Gabriel Arias C, Susana Madrid M, José Valderrama C, Ignacio Aravena O (2025) Rhabdomyolysis, Adverse Event Associated With the Con- comitant Use of Pregabalin and Atorvastatin: A Case Report. JSM Clin Case Rep 13(1): 1256.

Rhabdomyolysis is a complex condition caused by a severe muscular injury or damage. It involves the releasement of cellular components towards the bloodstream, such as myoglobin, creatine kinase (CK), aldolase, and lactate dehydrogenase (LDH), as well as electrolytes, which might produce possible complications in different systems [1,2]. Rhabdomyolysis varies from an asymptomatic pathology with elevated CK to a life- threatening condition, associated with elevation of extreme CK values [2].

Some complications associated with this condition may result in electrolyte imbalances, acute kidney injury (AKI), elevated transaminases, and disseminated intravascular coagulation.
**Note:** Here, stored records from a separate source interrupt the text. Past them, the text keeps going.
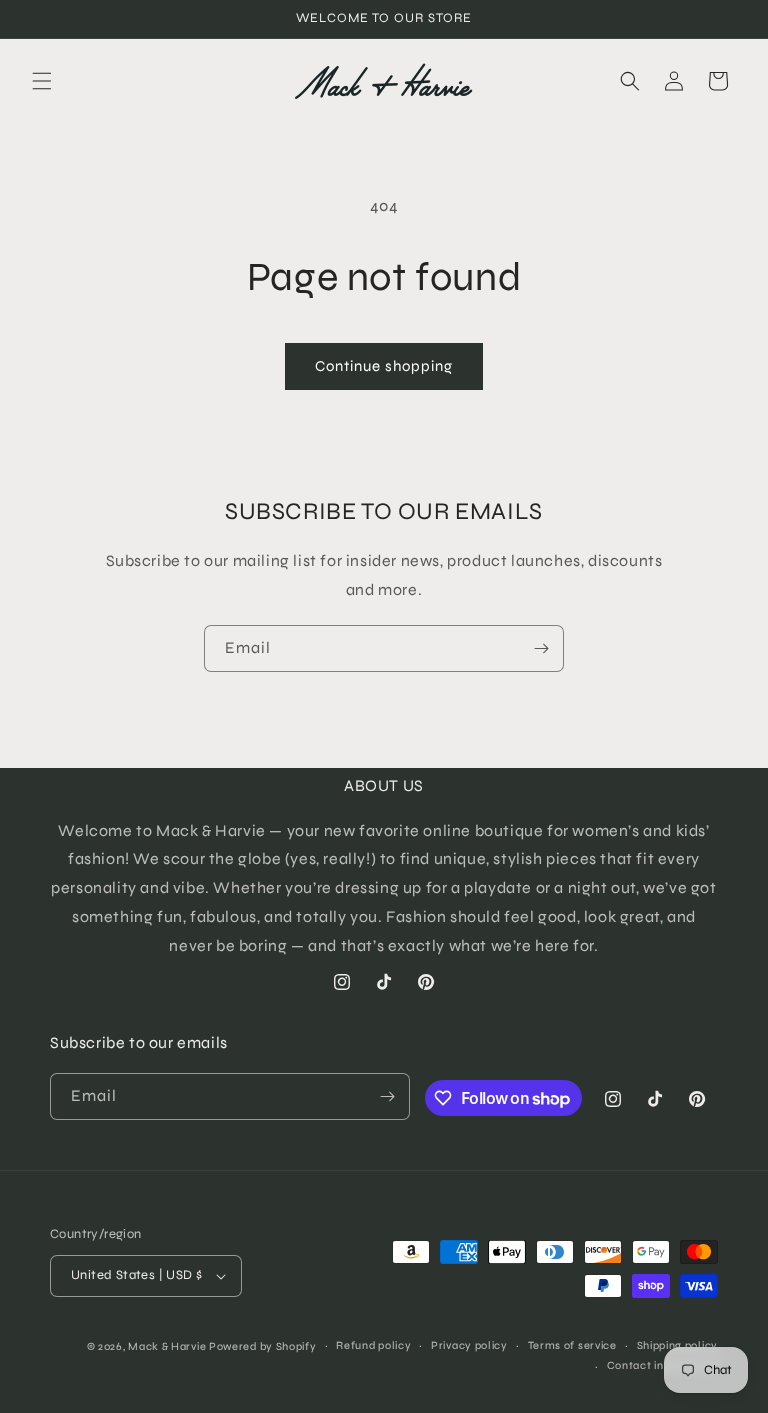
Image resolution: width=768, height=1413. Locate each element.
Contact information (662, 1365)
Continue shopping (384, 366)
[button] (42, 81)
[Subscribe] (541, 648)
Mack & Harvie (168, 1346)
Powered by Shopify (263, 1346)
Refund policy (373, 1345)
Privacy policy (469, 1345)
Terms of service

Even though rhabdomyolysis is usually a product of direct traumatic injuries, this condition can be caused by medication, toxins, infections, muscle ischemia, metabolic disorders, prolonged efforts or rest, and induced hyperthermia states such as neuroleptic malignant syndrome (NMS), and malignant hyperthermias. The clinical presentation, including massive necrosis, is manifested as muscle weakness, myalgia, swelling, and commonly, pigmenturia without hematuria [2,3].

The clinical presentation differs, and more than 50% of the patients do not report pain or muscle weakness. The elevation of CK levels is the most sensible laboratory test to evaluate muscular injury that has the potential to cause rhabdomyolysis. CK values > 5000 IU/L may be correlated with kidney injury. It has been stablished that for considering identifying a patient presenting rhabdomyolysis, he must present a substantial increase in CK at least 11 times the upper limit [2].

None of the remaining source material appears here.